▶ Consigne 1
D'après la chronique sur l'album de Gerald Clayton, les affirmations suivantes sont-elles exactes ? (a) Clayton a joué aux côtés du trompettiste Ambrose Akinmusire. (b) Walter Smith est présenté comme pianiste. (c) Kenny Barron figure parmi les écoles que l'on croyait menacées de disparaître. Répondez par oui ou par non et citez à chaque fois les mots décisifs du texte.
▶ Consigne 2
Relevez toutes les personnes nommées dans le paragraphe de la chronique sur l'album de Gerald Clayton qui commence par « Et si la maturité ».
▶ Consigne 3
Rédigez la suite de la chronique sur l'album de Gerald Clayton à partir de sa dernière phrase.

▶ Page
——————————

Gérald Clayton (p), Joe Sanders (cb), Justin Brown (dm)

 gerald-clayton-bond-the-paris-sessions.jpg

Et si la maturité n'avait strictement rien à voir avec l'âge ? C'est en tout cas une question que l'on est en droit de se poser en écoutant cet incroyable album du jeune pianiste néérlando-américain, Gerald Clayton. Avant de l'entendre on aurait pu croire que pour jouer comme ça, il fallait avoir beaucoup vécu, avoir mûri l'art du piano pour parvenir ainsi à en retenir l'essentiel. On le connaissait ancré dans une autre modernité aux côtés notamment du trompettiste Ambrose Akinmusire ou du saxophoniste Walter Smith. On lui devinait déjà ce genre de délicatesse. Et surtout on pensait qu'il n'existait plus depuis Jarrett et Meldhau d'autres voies pianistiques chez les jeunes pianistes et l'on se disait que les écoles d'Oscar Peterson, de Kenny Barron ou d'Ahmad Jamal risquaient d'être définitivement perdues.

——————————

Enregistrements issus d'une collecte de données
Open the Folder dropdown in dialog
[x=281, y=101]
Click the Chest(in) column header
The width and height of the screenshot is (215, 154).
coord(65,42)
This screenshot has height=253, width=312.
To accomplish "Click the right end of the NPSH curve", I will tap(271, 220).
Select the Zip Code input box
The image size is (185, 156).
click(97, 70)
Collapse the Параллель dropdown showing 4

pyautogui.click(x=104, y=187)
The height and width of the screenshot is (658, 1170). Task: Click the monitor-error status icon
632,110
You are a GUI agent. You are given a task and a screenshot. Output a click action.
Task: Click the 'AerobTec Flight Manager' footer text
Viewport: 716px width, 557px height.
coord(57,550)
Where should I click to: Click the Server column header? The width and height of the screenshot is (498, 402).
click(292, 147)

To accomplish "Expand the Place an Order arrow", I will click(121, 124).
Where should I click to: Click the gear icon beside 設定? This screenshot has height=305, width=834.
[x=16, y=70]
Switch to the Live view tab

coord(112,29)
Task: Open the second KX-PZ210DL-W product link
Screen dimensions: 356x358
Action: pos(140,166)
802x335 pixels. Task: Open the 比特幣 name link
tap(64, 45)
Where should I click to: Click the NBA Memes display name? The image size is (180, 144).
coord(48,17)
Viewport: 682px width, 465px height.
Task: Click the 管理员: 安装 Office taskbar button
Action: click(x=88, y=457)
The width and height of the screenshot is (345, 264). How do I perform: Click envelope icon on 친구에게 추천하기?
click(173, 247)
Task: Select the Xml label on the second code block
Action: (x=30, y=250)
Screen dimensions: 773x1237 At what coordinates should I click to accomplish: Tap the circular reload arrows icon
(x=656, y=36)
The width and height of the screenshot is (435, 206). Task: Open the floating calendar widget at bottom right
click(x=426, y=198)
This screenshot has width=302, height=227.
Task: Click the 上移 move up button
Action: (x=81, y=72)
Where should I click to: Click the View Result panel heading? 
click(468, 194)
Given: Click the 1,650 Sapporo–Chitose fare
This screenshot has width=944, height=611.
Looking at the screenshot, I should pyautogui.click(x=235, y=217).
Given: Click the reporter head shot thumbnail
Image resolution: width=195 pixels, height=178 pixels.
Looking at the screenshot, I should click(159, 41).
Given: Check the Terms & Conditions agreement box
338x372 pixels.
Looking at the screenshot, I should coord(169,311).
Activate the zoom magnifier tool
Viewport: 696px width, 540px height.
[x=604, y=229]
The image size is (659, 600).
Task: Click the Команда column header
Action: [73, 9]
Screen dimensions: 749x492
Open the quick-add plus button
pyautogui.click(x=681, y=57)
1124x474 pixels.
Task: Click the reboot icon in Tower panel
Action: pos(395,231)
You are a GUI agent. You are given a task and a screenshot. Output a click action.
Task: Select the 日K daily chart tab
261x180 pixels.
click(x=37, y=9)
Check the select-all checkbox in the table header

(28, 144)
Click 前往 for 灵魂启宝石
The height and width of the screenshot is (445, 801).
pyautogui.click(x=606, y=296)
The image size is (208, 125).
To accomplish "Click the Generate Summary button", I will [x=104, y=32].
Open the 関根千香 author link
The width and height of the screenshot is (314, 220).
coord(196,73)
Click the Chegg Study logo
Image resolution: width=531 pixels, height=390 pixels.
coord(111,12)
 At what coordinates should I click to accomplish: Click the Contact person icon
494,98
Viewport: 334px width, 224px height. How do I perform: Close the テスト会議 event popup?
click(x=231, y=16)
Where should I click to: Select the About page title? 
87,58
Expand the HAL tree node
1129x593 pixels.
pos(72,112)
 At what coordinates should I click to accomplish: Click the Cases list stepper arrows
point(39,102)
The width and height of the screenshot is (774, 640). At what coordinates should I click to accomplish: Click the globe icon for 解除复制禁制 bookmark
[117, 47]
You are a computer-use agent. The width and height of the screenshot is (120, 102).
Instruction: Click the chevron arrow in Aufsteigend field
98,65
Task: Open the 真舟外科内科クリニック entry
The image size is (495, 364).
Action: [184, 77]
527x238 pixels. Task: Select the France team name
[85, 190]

——————————

▶ Réponse 1
(a) Oui : « aux côtés notamment du trompettiste Ambrose Akinmusire ».
(b) Non : « du saxophoniste Walter Smith ».
(c) Oui : « les écoles d'Oscar Peterson, de Kenny Barron ou d'Ahmad Jamal risquaient d'être définitivement perdues ».

▶ Réponse 2
Gerald Clayton, Ambrose Akinmusire, Walter Smith, Jarrett, Meldhau, Oscar Peterson, Kenny Barron, Ahmad Jamal.

▶ Réponse 3
Avec ce "power trio", Gerald Clayton montre qu'il n'en est rien et prouve au delà de ces prestigieuses références un héritage qu'il cultive à la manière des très grands pianistes. Joué  tout au long sur un registre moderato, Clayton se fait ici défricheur et explorateur d'harmonies faisant sonner le piano avec une très grande subtilité, maître en renversement d'accords savants dans une lecture qui est tout sauf linéaire. Les accords sonnent dans le grave. Ses couleurs sont en clair-obscur. Le pianiste a une façon exceptionnelle de remplir l'espace alternant le jeu serré et dense avec de vraies respirations (Sun Glimpse). Des moments d'émotions palpables surgissent avec des progressions harmoniques magnifiques. Le pianiste affiche ainsi une présence forte parce que son jeu jamais brutal est fait d'autorité et de délicatesse à la fois. Ici Clayton alterne les renversements harmoniques et les ruptures rythmiques, maître dans l'improvisation mais surtout dans la construction thématique.  

Et dans cet exercice où la notion d'équilibre est primordiale, Gerald Clayton peut s'appuyer sur une rythmique tout bonnement exceptionnelle avec notamment Justin Brown qui, à la batterie fait véritablement figure d'extra-terrestre dans le genre réincarnation d'Elvin Jones.  Un critique de Allabout jazz estimait que l'association de Joe Sanders et de Justin Brown était à la hauteur de la paire Jorge Rossy/ Larry Grenadier qui faisait il y a quelques temps le bonheur de Brad Meldhau.

Clayton passe de quelques standards ( If I Were a bell, All the things you are) à des compositions de pure beauté. S'offre même un morceau en solo digne des plus grands sur le bien nommé Nobody Else but me de Jérôme Kern absolument remarquable de maîtrise technique et de groove insufflé.

 

Il y a  là du jazz de très très haut niveau et la perpétuation d'un geste transmis et assimilé. Il est rarissime pour un pianiste d'à peine 27 ans d'atteindre de tels sommets. Ceux que le pianiste franchit ici nous emmènent très loin, au coeur même de l'essence du jazz et de l'histoire des grands trios.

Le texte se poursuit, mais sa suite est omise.